Assignment:
From the first line to the last, write out the records exactly.

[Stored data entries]
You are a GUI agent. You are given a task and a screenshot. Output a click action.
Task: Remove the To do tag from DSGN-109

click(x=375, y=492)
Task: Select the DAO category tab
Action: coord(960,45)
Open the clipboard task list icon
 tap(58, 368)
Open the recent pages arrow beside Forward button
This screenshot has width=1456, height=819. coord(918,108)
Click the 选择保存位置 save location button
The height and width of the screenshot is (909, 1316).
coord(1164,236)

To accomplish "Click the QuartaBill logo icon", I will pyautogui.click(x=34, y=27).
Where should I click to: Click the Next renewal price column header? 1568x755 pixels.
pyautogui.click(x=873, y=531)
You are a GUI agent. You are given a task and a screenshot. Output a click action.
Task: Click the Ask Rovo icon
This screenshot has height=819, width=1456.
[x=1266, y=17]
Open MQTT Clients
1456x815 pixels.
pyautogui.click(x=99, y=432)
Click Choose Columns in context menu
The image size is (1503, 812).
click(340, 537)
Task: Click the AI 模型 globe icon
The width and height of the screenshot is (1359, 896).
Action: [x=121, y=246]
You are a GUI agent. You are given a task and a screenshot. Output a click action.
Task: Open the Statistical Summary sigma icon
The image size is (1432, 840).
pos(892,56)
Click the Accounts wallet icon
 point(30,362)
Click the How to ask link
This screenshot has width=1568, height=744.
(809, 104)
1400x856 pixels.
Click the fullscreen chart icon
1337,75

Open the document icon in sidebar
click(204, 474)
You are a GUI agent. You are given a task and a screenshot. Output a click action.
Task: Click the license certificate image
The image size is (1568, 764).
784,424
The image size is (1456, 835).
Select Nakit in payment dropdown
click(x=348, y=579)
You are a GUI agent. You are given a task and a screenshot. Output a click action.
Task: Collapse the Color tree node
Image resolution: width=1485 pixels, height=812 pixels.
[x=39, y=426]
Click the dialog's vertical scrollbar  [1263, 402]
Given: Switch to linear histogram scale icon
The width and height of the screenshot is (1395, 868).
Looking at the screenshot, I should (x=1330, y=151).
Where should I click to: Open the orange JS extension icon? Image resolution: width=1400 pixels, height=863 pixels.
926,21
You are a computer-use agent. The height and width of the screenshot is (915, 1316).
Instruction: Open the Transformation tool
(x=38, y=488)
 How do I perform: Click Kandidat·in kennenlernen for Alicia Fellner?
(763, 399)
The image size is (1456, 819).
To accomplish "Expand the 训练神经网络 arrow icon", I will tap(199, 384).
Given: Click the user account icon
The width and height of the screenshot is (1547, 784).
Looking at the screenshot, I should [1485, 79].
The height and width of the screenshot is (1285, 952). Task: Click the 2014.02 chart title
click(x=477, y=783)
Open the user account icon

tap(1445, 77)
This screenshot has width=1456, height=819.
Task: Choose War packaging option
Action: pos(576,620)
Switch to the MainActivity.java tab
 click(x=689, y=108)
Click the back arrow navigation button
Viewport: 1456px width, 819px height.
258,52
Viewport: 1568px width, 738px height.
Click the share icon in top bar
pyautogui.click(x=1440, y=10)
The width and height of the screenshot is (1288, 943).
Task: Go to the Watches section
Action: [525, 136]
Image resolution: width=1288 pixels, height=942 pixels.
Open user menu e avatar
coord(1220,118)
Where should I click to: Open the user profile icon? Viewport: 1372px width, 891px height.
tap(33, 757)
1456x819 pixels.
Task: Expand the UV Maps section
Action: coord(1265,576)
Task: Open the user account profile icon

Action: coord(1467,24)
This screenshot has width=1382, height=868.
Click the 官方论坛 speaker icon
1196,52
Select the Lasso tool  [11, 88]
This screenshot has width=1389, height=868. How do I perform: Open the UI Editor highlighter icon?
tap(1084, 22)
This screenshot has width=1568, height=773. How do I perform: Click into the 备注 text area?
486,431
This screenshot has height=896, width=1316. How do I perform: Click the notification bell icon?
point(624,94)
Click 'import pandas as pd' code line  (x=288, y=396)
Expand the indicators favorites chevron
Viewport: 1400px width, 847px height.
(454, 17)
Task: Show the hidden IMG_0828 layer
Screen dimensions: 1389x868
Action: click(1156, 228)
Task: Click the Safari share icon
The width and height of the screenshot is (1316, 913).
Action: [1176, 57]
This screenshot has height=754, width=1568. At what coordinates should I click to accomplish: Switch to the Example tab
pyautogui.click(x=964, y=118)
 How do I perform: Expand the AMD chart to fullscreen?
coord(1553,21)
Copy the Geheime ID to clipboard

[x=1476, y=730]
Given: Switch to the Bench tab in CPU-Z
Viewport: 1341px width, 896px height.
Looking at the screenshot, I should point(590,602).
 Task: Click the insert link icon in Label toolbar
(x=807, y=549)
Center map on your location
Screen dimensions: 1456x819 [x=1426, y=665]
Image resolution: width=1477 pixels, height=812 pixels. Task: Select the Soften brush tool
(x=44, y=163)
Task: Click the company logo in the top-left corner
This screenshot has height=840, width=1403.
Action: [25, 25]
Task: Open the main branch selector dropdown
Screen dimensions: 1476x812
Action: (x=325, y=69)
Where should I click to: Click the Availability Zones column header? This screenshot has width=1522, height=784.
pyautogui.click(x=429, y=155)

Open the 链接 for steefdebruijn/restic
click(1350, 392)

Answer:
You are a GUI agent. You are given a task and a screenshot. Output a click action.
Task: Remove the To do tag from DSGN-109

click(x=375, y=492)
Task: Select the DAO category tab
Action: coord(960,45)
Open the clipboard task list icon
 tap(58, 368)
Open the recent pages arrow beside Forward button
This screenshot has width=1456, height=819. coord(918,108)
Click the 选择保存位置 save location button
The height and width of the screenshot is (909, 1316).
coord(1164,236)

To accomplish "Click the QuartaBill logo icon", I will pyautogui.click(x=34, y=27).
Where should I click to: Click the Next renewal price column header? 1568x755 pixels.
pyautogui.click(x=873, y=531)
You are a GUI agent. You are given a task and a screenshot. Output a click action.
Task: Click the Ask Rovo icon
This screenshot has height=819, width=1456.
[x=1266, y=17]
Open MQTT Clients
1456x815 pixels.
pyautogui.click(x=99, y=432)
Click Choose Columns in context menu
The image size is (1503, 812).
click(340, 537)
Task: Click the AI 模型 globe icon
The width and height of the screenshot is (1359, 896).
Action: [x=121, y=246]
You are a GUI agent. You are given a task and a screenshot. Output a click action.
Task: Open the Statistical Summary sigma icon
The image size is (1432, 840).
pos(892,56)
Click the Accounts wallet icon
 point(30,362)
Click the How to ask link
This screenshot has width=1568, height=744.
(809, 104)
1400x856 pixels.
Click the fullscreen chart icon
1337,75

Open the document icon in sidebar
click(204, 474)
You are a GUI agent. You are given a task and a screenshot. Output a click action.
Task: Click the license certificate image
The image size is (1568, 764).
784,424
The image size is (1456, 835).
Select Nakit in payment dropdown
click(x=348, y=579)
You are a GUI agent. You are given a task and a screenshot. Output a click action.
Task: Collapse the Color tree node
Image resolution: width=1485 pixels, height=812 pixels.
[x=39, y=426]
Click the dialog's vertical scrollbar  [1263, 402]
Given: Switch to linear histogram scale icon
The width and height of the screenshot is (1395, 868).
Looking at the screenshot, I should (x=1330, y=151).
Where should I click to: Open the orange JS extension icon? Image resolution: width=1400 pixels, height=863 pixels.
926,21
You are a computer-use agent. The height and width of the screenshot is (915, 1316).
Instruction: Open the Transformation tool
(x=38, y=488)
 How do I perform: Click Kandidat·in kennenlernen for Alicia Fellner?
(763, 399)
The image size is (1456, 819).
To accomplish "Expand the 训练神经网络 arrow icon", I will tap(199, 384).
Given: Click the user account icon
The width and height of the screenshot is (1547, 784).
Looking at the screenshot, I should [1485, 79].
The height and width of the screenshot is (1285, 952). Task: Click the 2014.02 chart title
click(x=477, y=783)
Open the user account icon

tap(1445, 77)
This screenshot has width=1456, height=819.
Task: Choose War packaging option
Action: pos(576,620)
Switch to the MainActivity.java tab
 click(x=689, y=108)
Click the back arrow navigation button
Viewport: 1456px width, 819px height.
258,52
Viewport: 1568px width, 738px height.
Click the share icon in top bar
pyautogui.click(x=1440, y=10)
The width and height of the screenshot is (1288, 943).
Task: Go to the Watches section
Action: [525, 136]
Image resolution: width=1288 pixels, height=942 pixels.
Open user menu e avatar
coord(1220,118)
Where should I click to: Open the user profile icon? Viewport: 1372px width, 891px height.
tap(33, 757)
1456x819 pixels.
Task: Expand the UV Maps section
Action: coord(1265,576)
Task: Open the user account profile icon

Action: coord(1467,24)
This screenshot has width=1382, height=868.
Click the 官方论坛 speaker icon
1196,52
Select the Lasso tool  [11, 88]
This screenshot has width=1389, height=868. How do I perform: Open the UI Editor highlighter icon?
tap(1084, 22)
This screenshot has width=1568, height=773. How do I perform: Click into the 备注 text area?
486,431
This screenshot has height=896, width=1316. How do I perform: Click the notification bell icon?
point(624,94)
Click 'import pandas as pd' code line  (x=288, y=396)
Expand the indicators favorites chevron
Viewport: 1400px width, 847px height.
(454, 17)
Task: Show the hidden IMG_0828 layer
Screen dimensions: 1389x868
Action: click(1156, 228)
Task: Click the Safari share icon
The width and height of the screenshot is (1316, 913).
Action: [1176, 57]
This screenshot has height=754, width=1568. At what coordinates should I click to accomplish: Switch to the Example tab
pyautogui.click(x=964, y=118)
 How do I perform: Expand the AMD chart to fullscreen?
coord(1553,21)
Copy the Geheime ID to clipboard

[x=1476, y=730]
Given: Switch to the Bench tab in CPU-Z
Viewport: 1341px width, 896px height.
Looking at the screenshot, I should point(590,602).
 Task: Click the insert link icon in Label toolbar
(x=807, y=549)
Center map on your location
Screen dimensions: 1456x819 [x=1426, y=665]
Image resolution: width=1477 pixels, height=812 pixels. Task: Select the Soften brush tool
(x=44, y=163)
Task: Click the company logo in the top-left corner
This screenshot has height=840, width=1403.
Action: [25, 25]
Task: Open the main branch selector dropdown
Screen dimensions: 1476x812
Action: (x=325, y=69)
Where should I click to: Click the Availability Zones column header? This screenshot has width=1522, height=784.
pyautogui.click(x=429, y=155)

Open the 链接 for steefdebruijn/restic
click(1350, 392)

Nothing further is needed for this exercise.